Consortium says food traceability must be 'cheap and easy'

A group set up to develop an industry response to the FDA's proposals on food traceability has laid out its wish list for a workable, pragmatic system.

The Food Traceability Leadership Consortium (FTLC) – a group of food retailers, wholesalers and suppliers formed in March – has challenged its technology partner ReposiTrak to come up with a platform that offers three fairly challenging characteristics.

First and foremost? It needs to be cheap to implement, so that food industry margins won't be cut, placing upward pressure on prices to the consumer – and that means it should rely on "existing processes and documentation."

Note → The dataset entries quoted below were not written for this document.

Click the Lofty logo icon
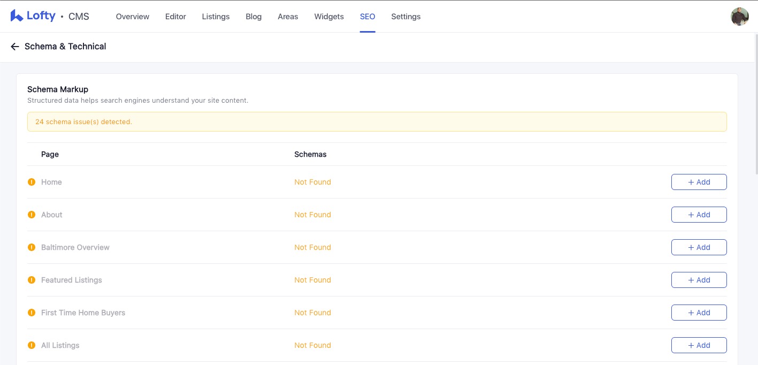Viewport: 758px width, 365px height. click(x=17, y=16)

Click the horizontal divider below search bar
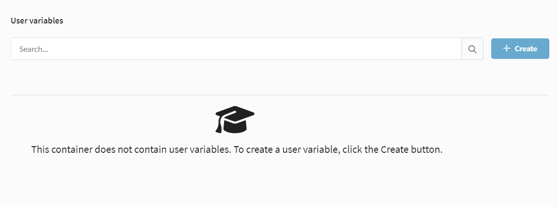click(x=280, y=95)
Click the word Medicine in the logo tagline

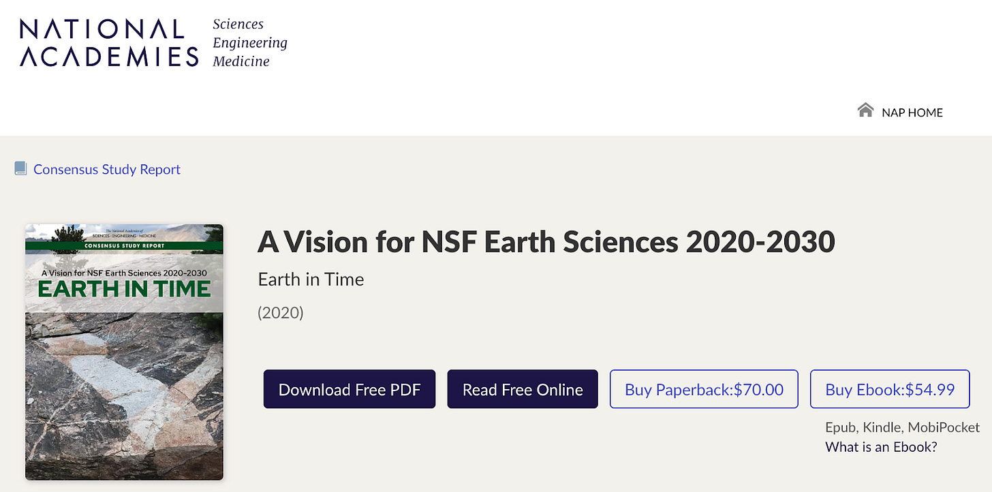241,61
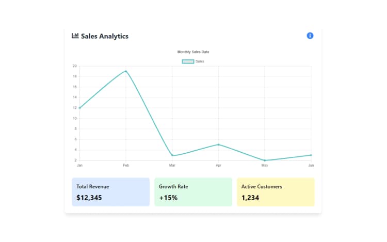The width and height of the screenshot is (387, 242).
Task: Click the Sales Analytics heading
Action: pyautogui.click(x=105, y=36)
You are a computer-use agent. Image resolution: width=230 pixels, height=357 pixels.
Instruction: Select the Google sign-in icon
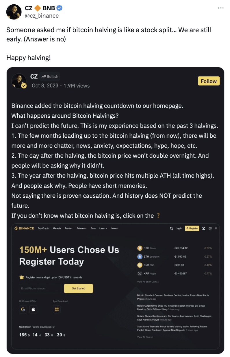pyautogui.click(x=23, y=309)
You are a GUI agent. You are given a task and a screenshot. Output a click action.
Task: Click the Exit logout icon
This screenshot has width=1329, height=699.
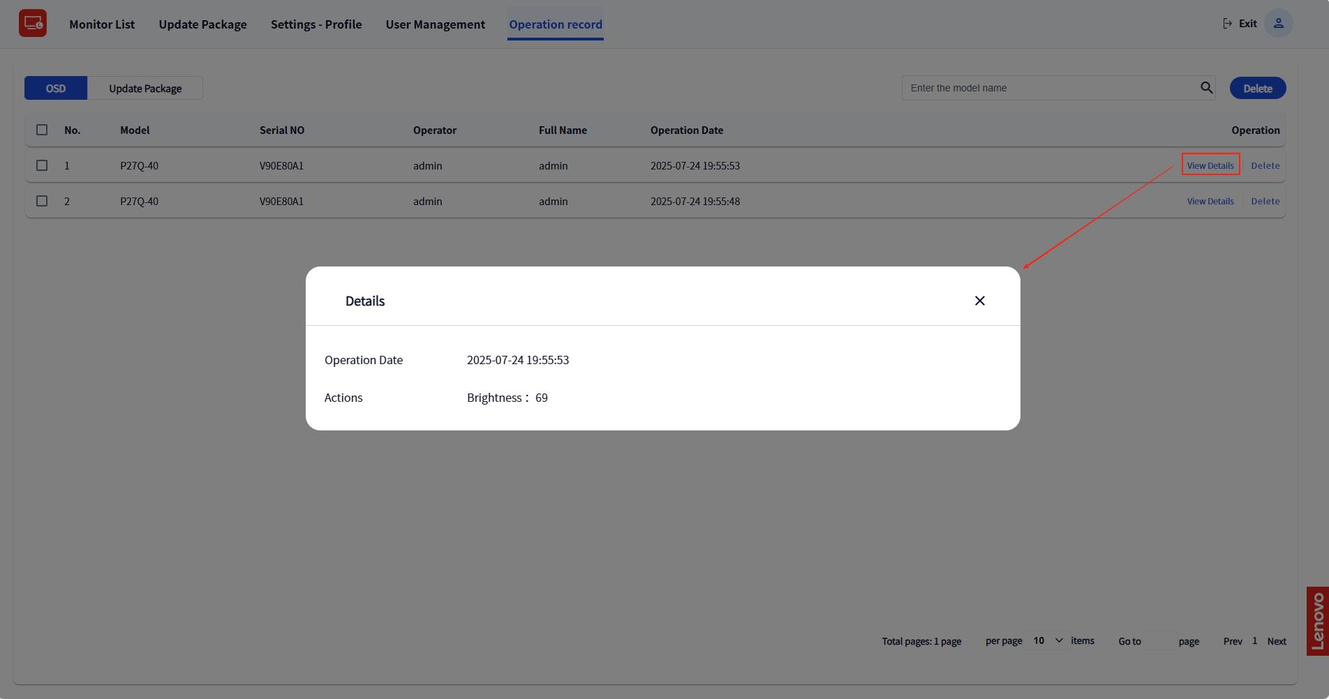click(x=1228, y=24)

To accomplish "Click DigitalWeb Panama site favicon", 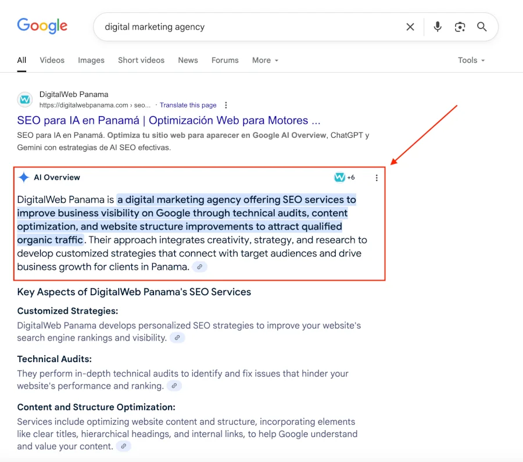I will coord(25,99).
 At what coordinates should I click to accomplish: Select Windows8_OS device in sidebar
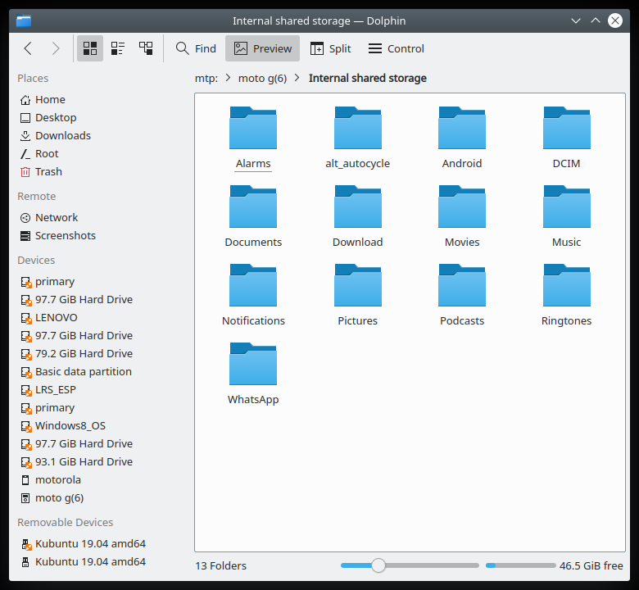tap(70, 425)
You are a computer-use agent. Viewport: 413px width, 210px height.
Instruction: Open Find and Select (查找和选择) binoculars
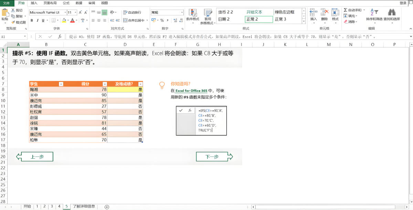391,15
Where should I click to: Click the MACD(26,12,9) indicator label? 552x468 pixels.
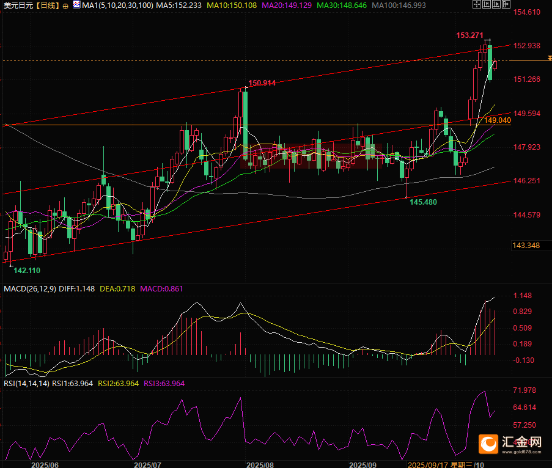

The FTLC says the system should be compatible what any format of existing documents or records used in the food supply chain, not require any changes in inventory management practices, and should also be simple to "adopt, use and verify" to encourage broad take-up.

Finally, it must meet or exceed the FDAs proposed regulations, and be able to track product movements through each node of the supply chain with a data exchange system that can "universally accept all forms of data from any participant."

The FDA's proposals for 'farm-to-table' traceability for 'higher-risk' foods require the capture of batch/lot and similar shipment level data for a wide variety of fresh produce, seafood and dairy products as they move through the supply chain.

FDA is expected to push for a final rule to be ready this year, with implementation in 2022, with full compliance anticipated two years after the effective date, according to The Acheson Group (TAG), a food safety and public health consultancy.

The FTLC is focusing on FSMA requirements for last leg of the supply chain, retailer and wholesaler distribution to the stores.

"We have also confirmed the biggest challenges caused by the FSMA regulations, notably capturing shipment level data as product moves through the supply chain and traceability from the distribution centre to the store," said Randy Fields, chairman and CEO of ReposiTrak.

The company is "now determining the capabilities needed to address them," he added.

"We've made great progress in understanding the needs of the industry in a short time by sharing both pain points and successes. The FTLC will now work to see if there is a solution that addresses the FDA requirements while not interrupting supply chain operations or negatively impacting consumer costs."